#### Task instructions
No pictures belong in the copy. Retype exactly, and only, the stretch of lines below from the one with "This screenshot has height=234, width=442." through the one with "You are a computer-use".

Collected data
::::::
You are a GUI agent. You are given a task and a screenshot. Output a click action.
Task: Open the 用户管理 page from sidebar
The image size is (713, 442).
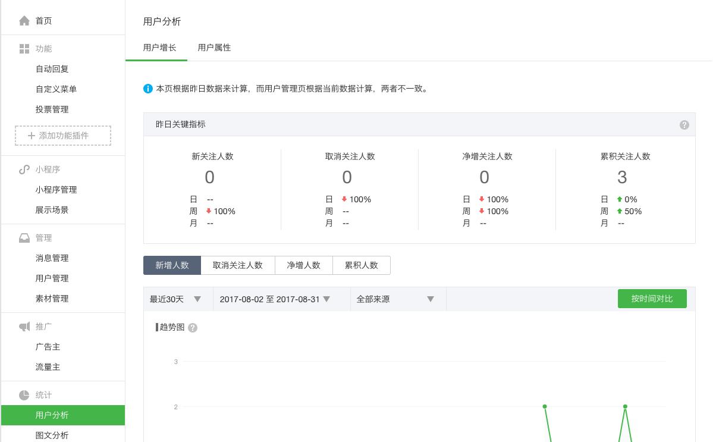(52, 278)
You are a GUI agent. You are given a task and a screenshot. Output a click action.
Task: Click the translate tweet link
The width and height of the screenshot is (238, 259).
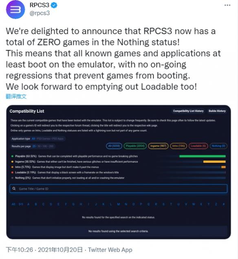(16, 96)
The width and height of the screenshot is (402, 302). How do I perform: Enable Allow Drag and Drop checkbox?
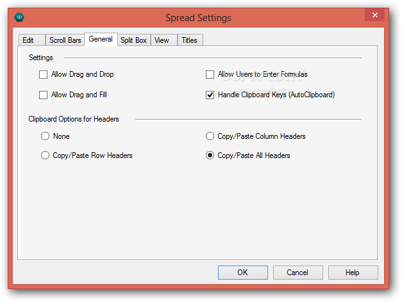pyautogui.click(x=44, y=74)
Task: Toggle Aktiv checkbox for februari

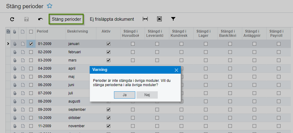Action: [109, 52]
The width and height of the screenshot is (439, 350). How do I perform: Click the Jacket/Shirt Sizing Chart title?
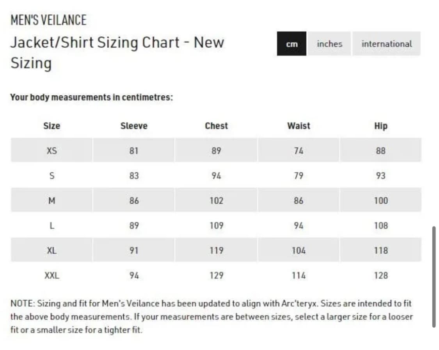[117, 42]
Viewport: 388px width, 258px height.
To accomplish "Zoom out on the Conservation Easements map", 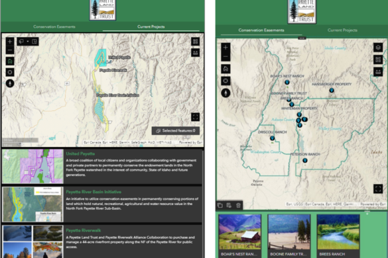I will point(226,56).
::::::
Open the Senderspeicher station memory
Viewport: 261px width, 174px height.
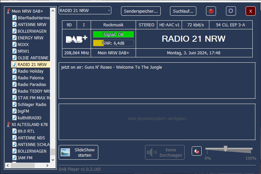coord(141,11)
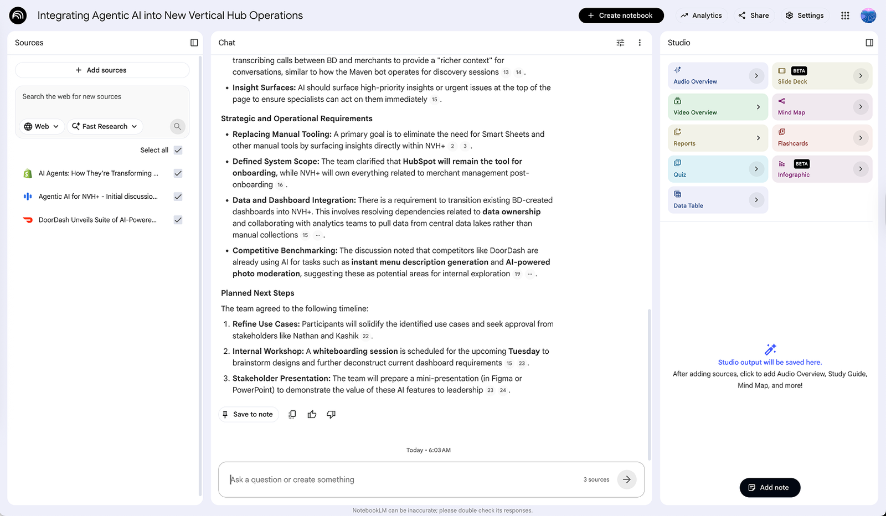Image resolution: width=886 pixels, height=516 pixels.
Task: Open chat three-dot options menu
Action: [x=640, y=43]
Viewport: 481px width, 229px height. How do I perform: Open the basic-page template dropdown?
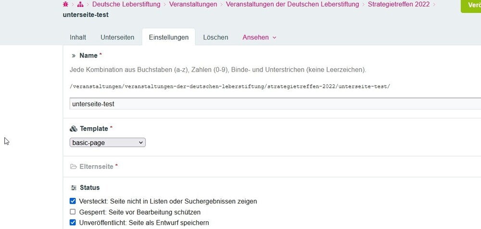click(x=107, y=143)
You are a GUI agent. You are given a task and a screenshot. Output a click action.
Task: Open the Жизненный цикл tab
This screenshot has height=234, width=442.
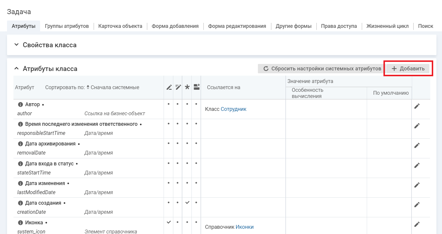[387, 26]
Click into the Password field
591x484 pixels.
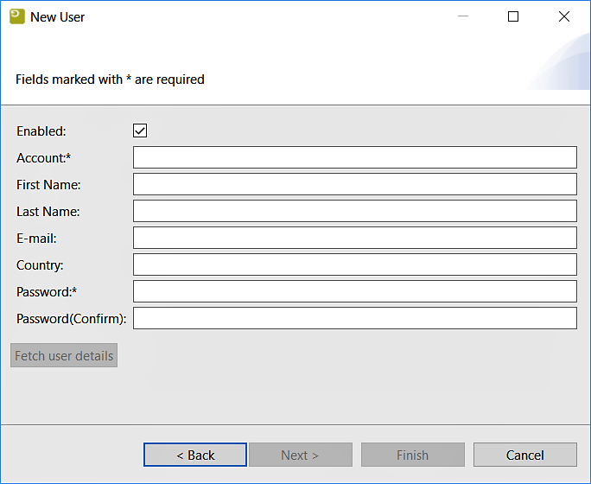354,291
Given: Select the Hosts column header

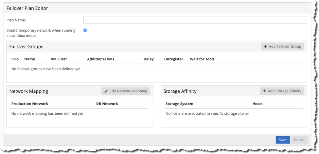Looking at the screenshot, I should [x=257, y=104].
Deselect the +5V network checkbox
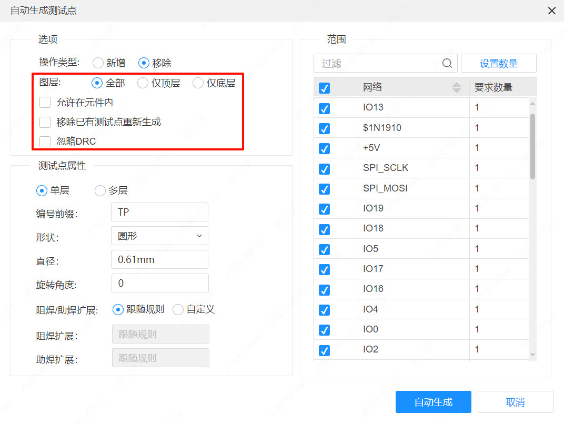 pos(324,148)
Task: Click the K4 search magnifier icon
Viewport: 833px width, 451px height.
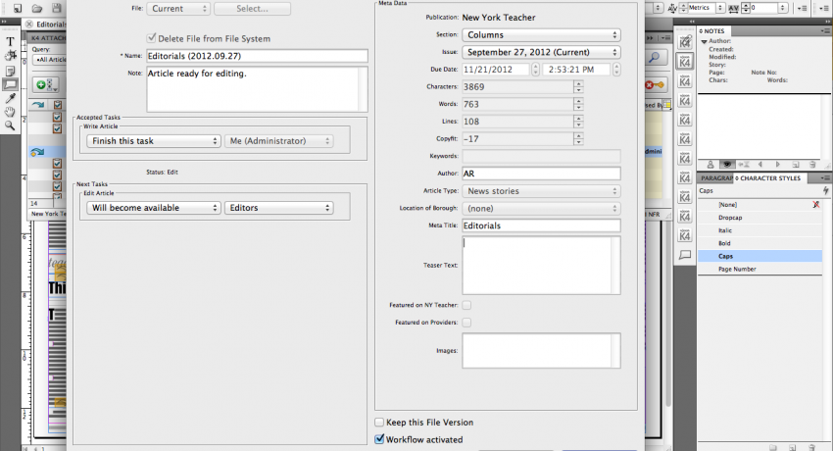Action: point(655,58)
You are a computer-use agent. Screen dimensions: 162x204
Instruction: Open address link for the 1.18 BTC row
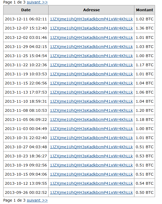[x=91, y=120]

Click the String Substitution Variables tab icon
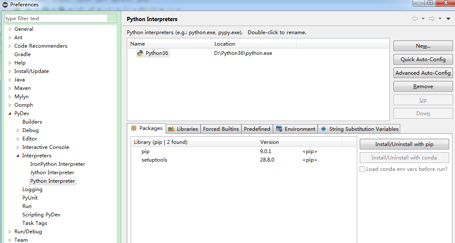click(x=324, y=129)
::::::
#### Output for this task
This screenshot has height=234, width=442.
[387, 26]
Click into the Password field
591x484 pixels.
354,291
Given: Select the Hosts column header

Looking at the screenshot, I should [x=257, y=104].
Deselect the +5V network checkbox
 pos(324,148)
Task: Click the K4 search magnifier icon
Viewport: 833px width, 451px height.
Action: point(655,58)
You are a computer-use agent. Screen dimensions: 162x204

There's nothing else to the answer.